Dataset excerpt:

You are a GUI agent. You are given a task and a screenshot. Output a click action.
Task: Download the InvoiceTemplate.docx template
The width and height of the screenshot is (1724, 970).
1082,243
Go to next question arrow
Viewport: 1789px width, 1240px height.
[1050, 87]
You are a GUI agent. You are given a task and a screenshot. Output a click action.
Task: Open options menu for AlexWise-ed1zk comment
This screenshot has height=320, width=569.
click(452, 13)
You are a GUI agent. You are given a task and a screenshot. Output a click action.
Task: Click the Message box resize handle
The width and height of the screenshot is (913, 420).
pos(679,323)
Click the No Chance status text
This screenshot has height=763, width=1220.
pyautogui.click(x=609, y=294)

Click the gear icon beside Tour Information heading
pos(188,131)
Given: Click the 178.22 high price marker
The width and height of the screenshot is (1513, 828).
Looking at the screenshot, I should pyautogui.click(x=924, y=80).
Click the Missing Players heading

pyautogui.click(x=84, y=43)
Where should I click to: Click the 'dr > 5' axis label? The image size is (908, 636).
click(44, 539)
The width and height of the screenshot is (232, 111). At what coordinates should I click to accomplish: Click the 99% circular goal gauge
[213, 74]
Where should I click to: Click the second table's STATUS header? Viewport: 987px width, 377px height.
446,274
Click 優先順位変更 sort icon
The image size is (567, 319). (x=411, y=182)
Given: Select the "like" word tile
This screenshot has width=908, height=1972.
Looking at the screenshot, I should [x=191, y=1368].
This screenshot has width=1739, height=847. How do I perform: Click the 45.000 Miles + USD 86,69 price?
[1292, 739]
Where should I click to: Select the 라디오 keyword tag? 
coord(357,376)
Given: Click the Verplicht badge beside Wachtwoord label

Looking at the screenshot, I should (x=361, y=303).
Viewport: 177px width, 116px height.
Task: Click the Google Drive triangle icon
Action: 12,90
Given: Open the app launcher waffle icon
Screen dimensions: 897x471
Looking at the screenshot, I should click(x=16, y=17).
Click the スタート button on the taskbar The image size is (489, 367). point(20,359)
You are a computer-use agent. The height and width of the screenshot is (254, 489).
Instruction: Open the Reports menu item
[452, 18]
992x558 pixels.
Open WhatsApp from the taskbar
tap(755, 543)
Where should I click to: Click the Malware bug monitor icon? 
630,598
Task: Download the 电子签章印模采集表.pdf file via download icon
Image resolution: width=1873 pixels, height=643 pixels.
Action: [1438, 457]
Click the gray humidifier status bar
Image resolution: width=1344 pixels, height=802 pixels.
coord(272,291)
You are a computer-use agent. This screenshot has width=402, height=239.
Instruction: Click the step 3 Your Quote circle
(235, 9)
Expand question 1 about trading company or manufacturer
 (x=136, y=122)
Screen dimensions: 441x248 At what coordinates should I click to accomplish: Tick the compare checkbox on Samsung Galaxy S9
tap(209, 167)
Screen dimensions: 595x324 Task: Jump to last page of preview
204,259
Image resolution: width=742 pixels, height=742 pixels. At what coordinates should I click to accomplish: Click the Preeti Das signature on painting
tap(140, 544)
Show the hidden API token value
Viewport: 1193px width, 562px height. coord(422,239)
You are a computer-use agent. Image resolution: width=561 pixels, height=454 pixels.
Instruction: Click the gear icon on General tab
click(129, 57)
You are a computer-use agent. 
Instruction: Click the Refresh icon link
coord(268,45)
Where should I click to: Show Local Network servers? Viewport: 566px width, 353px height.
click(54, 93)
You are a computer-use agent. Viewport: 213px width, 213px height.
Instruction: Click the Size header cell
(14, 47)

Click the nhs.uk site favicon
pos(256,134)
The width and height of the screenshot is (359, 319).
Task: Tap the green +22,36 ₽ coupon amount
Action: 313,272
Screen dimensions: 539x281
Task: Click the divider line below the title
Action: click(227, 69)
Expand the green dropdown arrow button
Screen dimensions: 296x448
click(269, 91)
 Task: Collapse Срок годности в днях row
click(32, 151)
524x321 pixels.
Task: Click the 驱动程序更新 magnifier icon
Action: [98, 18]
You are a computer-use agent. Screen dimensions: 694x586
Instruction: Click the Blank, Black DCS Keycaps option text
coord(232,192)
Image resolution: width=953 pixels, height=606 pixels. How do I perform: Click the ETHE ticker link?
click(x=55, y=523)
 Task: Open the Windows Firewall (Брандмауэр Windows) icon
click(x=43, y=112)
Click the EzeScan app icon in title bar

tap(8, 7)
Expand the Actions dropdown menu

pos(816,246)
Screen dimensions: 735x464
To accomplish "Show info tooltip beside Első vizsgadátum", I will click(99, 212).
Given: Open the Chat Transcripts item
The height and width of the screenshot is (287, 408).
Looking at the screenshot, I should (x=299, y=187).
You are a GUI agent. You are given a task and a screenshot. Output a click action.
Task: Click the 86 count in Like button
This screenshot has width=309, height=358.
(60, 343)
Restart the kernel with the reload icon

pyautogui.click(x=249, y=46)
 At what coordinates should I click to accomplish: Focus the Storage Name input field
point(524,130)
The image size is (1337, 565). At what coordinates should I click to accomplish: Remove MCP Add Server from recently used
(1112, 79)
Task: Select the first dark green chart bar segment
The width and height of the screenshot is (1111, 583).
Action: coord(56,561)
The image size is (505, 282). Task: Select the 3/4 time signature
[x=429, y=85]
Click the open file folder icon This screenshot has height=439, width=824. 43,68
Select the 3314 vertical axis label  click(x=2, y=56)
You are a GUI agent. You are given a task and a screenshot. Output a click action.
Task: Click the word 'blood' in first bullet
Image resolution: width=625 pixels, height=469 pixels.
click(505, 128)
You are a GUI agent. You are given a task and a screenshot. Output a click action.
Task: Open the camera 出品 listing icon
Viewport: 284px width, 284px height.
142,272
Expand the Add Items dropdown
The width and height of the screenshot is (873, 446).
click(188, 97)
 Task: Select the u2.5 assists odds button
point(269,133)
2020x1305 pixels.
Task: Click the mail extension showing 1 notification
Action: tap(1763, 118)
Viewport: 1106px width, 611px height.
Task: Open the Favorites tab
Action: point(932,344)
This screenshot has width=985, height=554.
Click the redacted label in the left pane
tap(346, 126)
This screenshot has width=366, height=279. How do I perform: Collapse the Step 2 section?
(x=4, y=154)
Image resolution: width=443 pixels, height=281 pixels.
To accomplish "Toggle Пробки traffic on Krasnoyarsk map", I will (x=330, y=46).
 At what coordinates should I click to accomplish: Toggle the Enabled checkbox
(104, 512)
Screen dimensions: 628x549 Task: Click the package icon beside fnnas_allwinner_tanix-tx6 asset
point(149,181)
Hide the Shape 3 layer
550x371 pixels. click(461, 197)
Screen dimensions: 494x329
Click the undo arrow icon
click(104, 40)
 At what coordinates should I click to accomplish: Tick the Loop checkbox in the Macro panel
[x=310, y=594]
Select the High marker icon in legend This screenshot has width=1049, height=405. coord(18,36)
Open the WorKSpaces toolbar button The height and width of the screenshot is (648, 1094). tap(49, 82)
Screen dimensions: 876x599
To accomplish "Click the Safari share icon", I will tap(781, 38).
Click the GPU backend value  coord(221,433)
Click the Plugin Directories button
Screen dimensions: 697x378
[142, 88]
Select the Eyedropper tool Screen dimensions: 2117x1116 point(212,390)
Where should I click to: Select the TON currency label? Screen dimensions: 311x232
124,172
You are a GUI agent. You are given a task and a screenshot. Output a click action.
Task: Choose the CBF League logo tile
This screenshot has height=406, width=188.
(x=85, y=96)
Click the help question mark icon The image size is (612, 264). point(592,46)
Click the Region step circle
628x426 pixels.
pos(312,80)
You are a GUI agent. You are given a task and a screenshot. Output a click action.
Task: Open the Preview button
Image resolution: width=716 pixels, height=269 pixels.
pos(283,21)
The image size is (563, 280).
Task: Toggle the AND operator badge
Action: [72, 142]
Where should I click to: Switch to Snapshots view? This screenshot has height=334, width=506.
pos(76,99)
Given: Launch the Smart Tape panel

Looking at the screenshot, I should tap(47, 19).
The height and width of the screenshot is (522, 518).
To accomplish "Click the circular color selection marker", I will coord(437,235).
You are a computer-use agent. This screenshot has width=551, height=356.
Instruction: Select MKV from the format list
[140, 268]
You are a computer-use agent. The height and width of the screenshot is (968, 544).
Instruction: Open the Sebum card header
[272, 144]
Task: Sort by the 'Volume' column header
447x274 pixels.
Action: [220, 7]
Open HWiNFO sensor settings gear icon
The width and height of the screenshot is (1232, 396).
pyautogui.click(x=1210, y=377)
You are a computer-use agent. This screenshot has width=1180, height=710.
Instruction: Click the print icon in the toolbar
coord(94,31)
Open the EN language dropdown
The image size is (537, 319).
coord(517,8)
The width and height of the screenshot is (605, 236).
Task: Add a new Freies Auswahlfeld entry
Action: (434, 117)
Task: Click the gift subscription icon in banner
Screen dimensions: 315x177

What is expected: Please recast the lines of the listing starting at the line containing "This screenshot has width=366, height=279." and ending at the line containing "Looking at the screenshot, I should tap(47, 19)." as a JSON list of strings, one string per line and no entries for blank lines.

Reply:
[
  "This screenshot has width=366, height=279. How do I perform: Collapse the Step 2 section?",
  "(x=4, y=154)",
  "Image resolution: width=443 pixels, height=281 pixels.",
  "To accomplish \"Toggle Пробки traffic on Krasnoyarsk map\", I will (x=330, y=46).",
  " At what coordinates should I click to accomplish: Toggle the Enabled checkbox",
  "(104, 512)",
  "Screen dimensions: 628x549 Task: Click the package icon beside fnnas_allwinner_tanix-tx6 asset",
  "point(149,181)",
  "Hide the Shape 3 layer",
  "550x371 pixels. click(461, 197)",
  "Screen dimensions: 494x329",
  "Click the undo arrow icon",
  "click(104, 40)",
  " At what coordinates should I click to accomplish: Tick the Loop checkbox in the Macro panel",
  "[x=310, y=594]",
  "Select the High marker icon in legend This screenshot has width=1049, height=405. coord(18,36)",
  "Open the WorKSpaces toolbar button The height and width of the screenshot is (648, 1094). tap(49, 82)",
  "Screen dimensions: 876x599",
  "To accomplish \"Click the Safari share icon\", I will tap(781, 38).",
  "Click the GPU backend value  coord(221,433)",
  "Click the Plugin Directories button",
  "Screen dimensions: 697x378",
  "[142, 88]",
  "Select the Eyedropper tool Screen dimensions: 2117x1116 point(212,390)",
  "Where should I click to: Select the TON currency label? Screen dimensions: 311x232",
  "124,172",
  "You are a GUI agent. You are given a task and a screenshot. Output a click action.",
  "Task: Choose the CBF League logo tile",
  "This screenshot has height=406, width=188.",
  "(x=85, y=96)",
  "Click the help question mark icon The image size is (612, 264). point(592,46)",
  "Click the Region step circle",
  "628x426 pixels.",
  "pos(312,80)",
  "You are a GUI agent. You are given a task and a screenshot. Output a click action.",
  "Task: Open the Preview button",
  "Image resolution: width=716 pixels, height=269 pixels.",
  "pos(283,21)",
  "The image size is (563, 280).",
  "Task: Toggle the AND operator badge",
  "Action: [72, 142]",
  "Where should I click to: Switch to Snapshots view? This screenshot has height=334, width=506.",
  "pos(76,99)",
  "Given: Launch the Smart Tape panel",
  "Looking at the screenshot, I should tap(47, 19)."
]